Negli ultimi anni, il settore delle consegne a domicilio ha registrato un’espansione senza precedenti. Con la crescita del food delivery, dell’e-commerce e dei servizi di logistica urbana, sempre più persone scelgono di lavorare in modo autonomo come rider, fattorini, o corrieri freelance. In questo contesto, il regime forfettario rappresenta una delle soluzioni fiscali più vantaggiose per chi desidera aprire una partita IVA e gestire in modo regolare la propria attività di consegna.

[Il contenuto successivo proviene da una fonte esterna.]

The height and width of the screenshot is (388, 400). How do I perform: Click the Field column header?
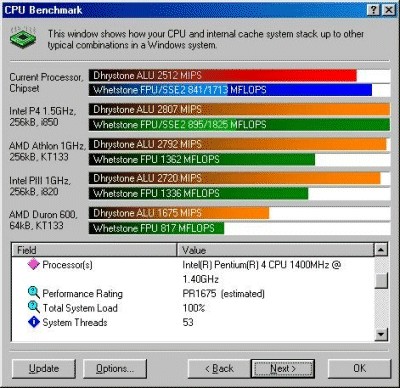[x=94, y=250]

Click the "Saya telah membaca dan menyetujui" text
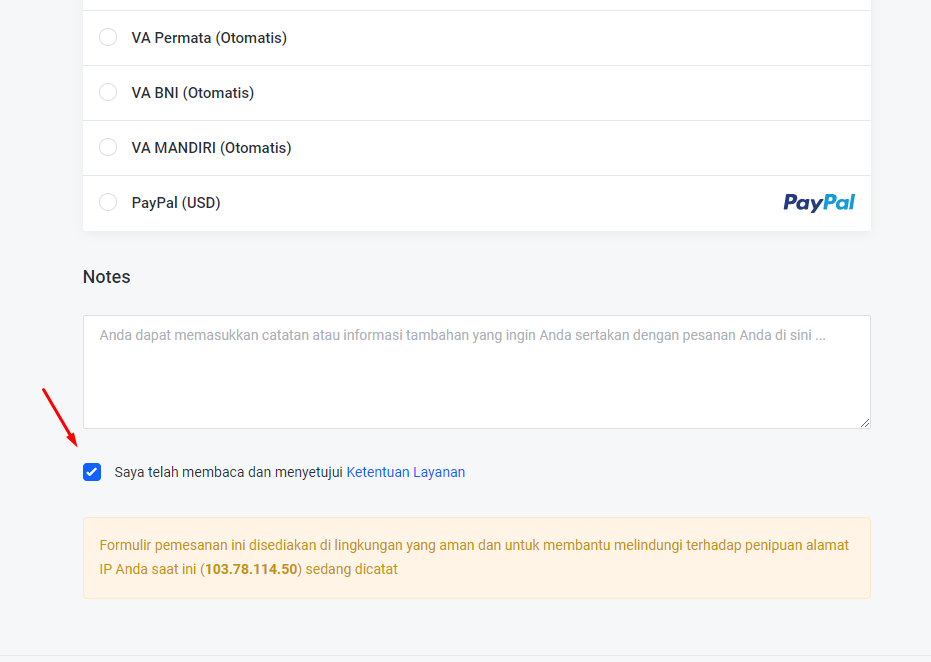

Il regime forfettario è un regime fiscale agevolato pensato per liberi professionisti, lavoratori autonomi e piccoli imprenditori che rispettano determinati requisiti di reddito. Per chi si occupa di consegne a domicilio, questo significa poter operare legalmente, pagare meno tasse e semplificare la gestione contabile, senza l’obbligo di tenere registri complessi o di applicare l’IVA.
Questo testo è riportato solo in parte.